Whereas physicalism treats "what if we're living in a simulation" as a serious ontological shift, which questions the nature of the underlying reality, computationalism does not. The low-level "stuff" that makes up reality doesn't matter, so long as it adds up to the same computation. For a computationalist, the meaningful questions are whether we can get out of the simulation, or do anything meaningful to influence it.

Counterfactual Correspondence

To make computationalism well-defined, we need to define what it means for a computation to be instantiated or not. Most of the philosophical arguments against computationalism attempt to render it trivial by showing that according to any reasonable definition, all computations are occurring everywhere at all times, or at least there are far more computations in any complex object than a computationalist wants to admit.
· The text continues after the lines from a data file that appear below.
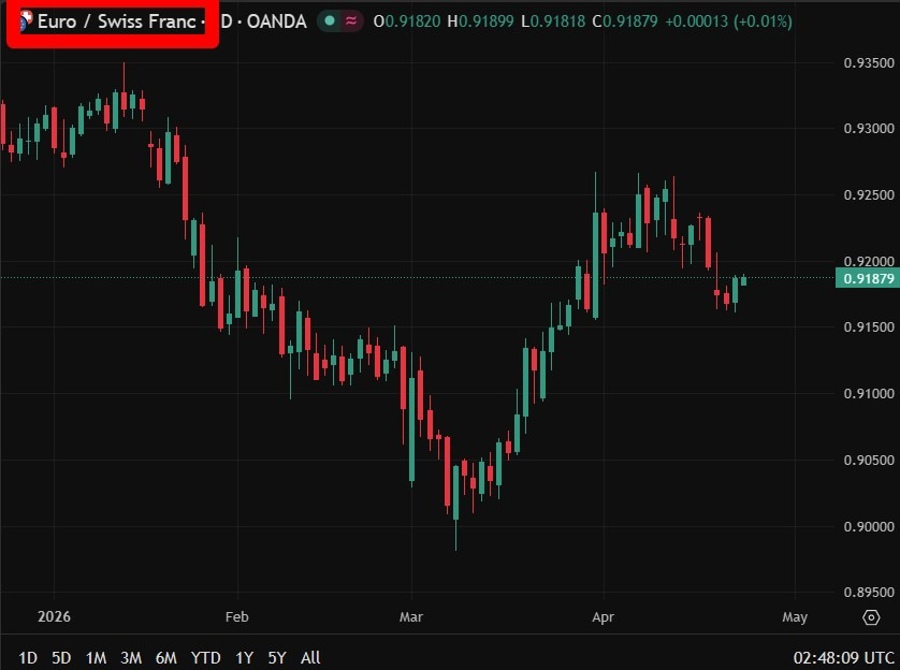Click the Mar label on time axis

tap(411, 617)
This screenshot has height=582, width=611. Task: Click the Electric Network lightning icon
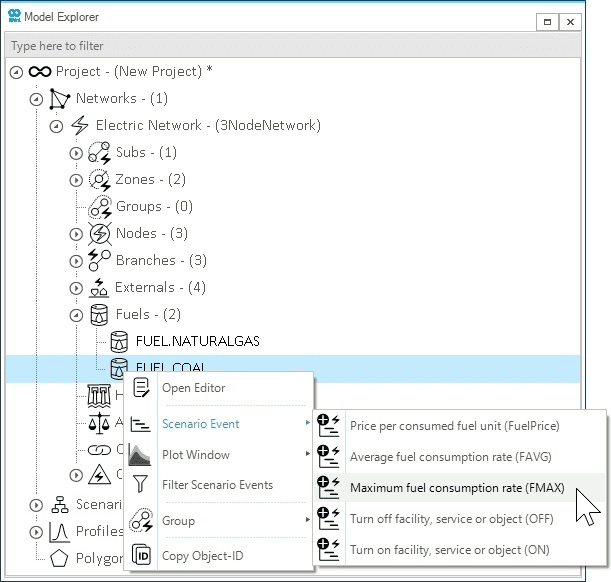tap(80, 126)
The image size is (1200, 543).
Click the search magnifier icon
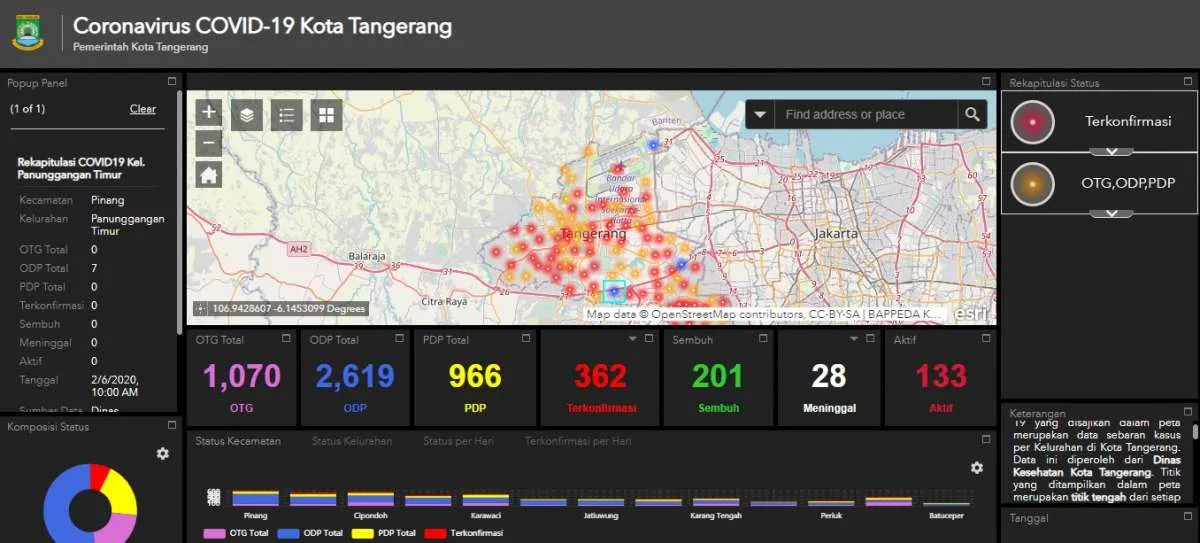971,115
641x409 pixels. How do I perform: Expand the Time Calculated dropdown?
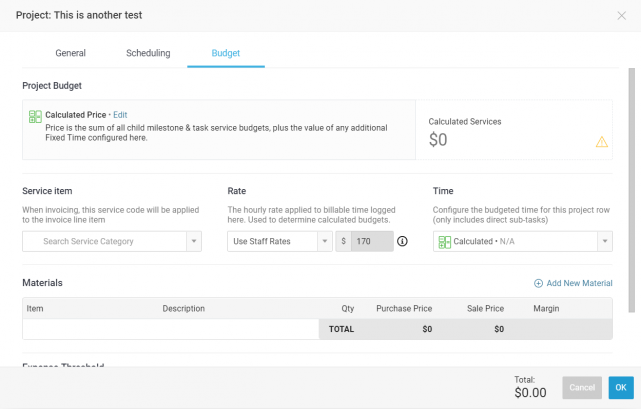click(x=604, y=241)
I won't be reviewing those arguments here; I personally think they fail if we define computation carefully, but I'm not trying to be super-careful in the present essay.

I'll define 'what computations are instantiated' by counterfactual correspondence. Here's a rough picture:

The causal model (left) corresponds to the reality (right) if all counterfactual interventions have matching consequences, according to the proposed correspondence.
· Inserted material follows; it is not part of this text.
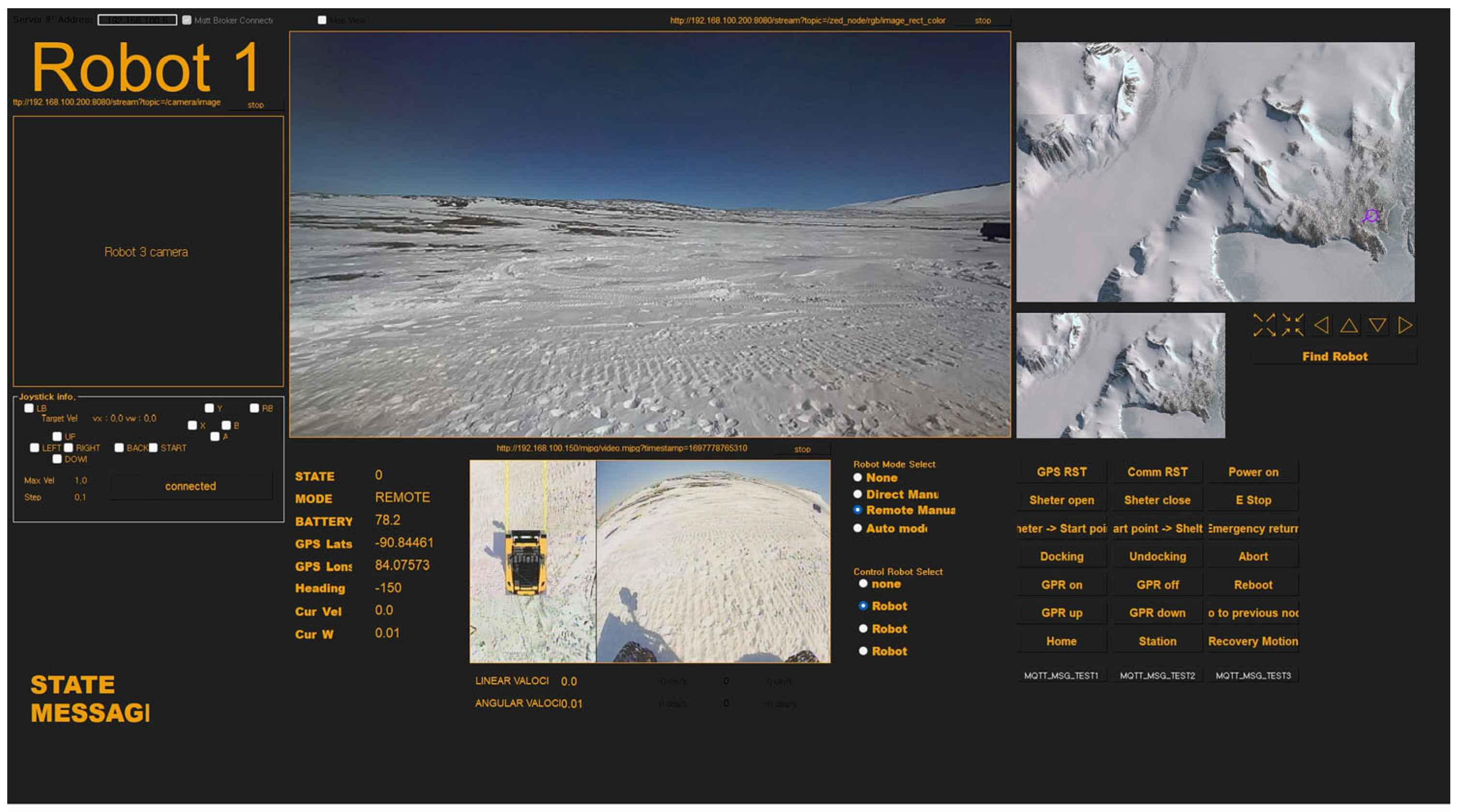This screenshot has height=812, width=1459.
Task: Select Direct Manual robot mode
Action: [x=858, y=494]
We can also define notions of approximate correspondence, which will be important for interpreting language in practice, since causal beliefs can be mistaken without totally depriving our claims of meaning.

1. ELK proposals based on counterfactual correspondence?

For a long time, I believed that counterfactual correspondence was the correct account of "correspondence" for the correspondence theory of truth to work out. We can apply this theory to ELK:

During training, the reporter is penalized whenever the claimed correspondence isn't counterfactually consistent (IE we can find interventions which should have matching consequences according to the translation, but do not).

This obviously won't work if humans have different beliefs about the causal structure of reality than the predictor (EG, if the predictor has better causal models). However, we can significantly mitigate this by representing human uncertainty about causality, and taking the average causal-mismatch penalty over the possibilities. If humans assign probabilities to different causal models in a reasonable way, we would expect a metric like this to give us a good deal of information about the quality of different reporters; a reporter whose story only matches improbable causal hypotheses is probably a bad reporter.

A great deal depends on further details of the proposal, however.

1.1 Physical Causal Match

The most naive way to interpret this theory is to suppose that there's a correspondence of the causal structure of the human brain, to the causal structure of the Predictor's model, and also between these two and the causal structure of the reality being modeled.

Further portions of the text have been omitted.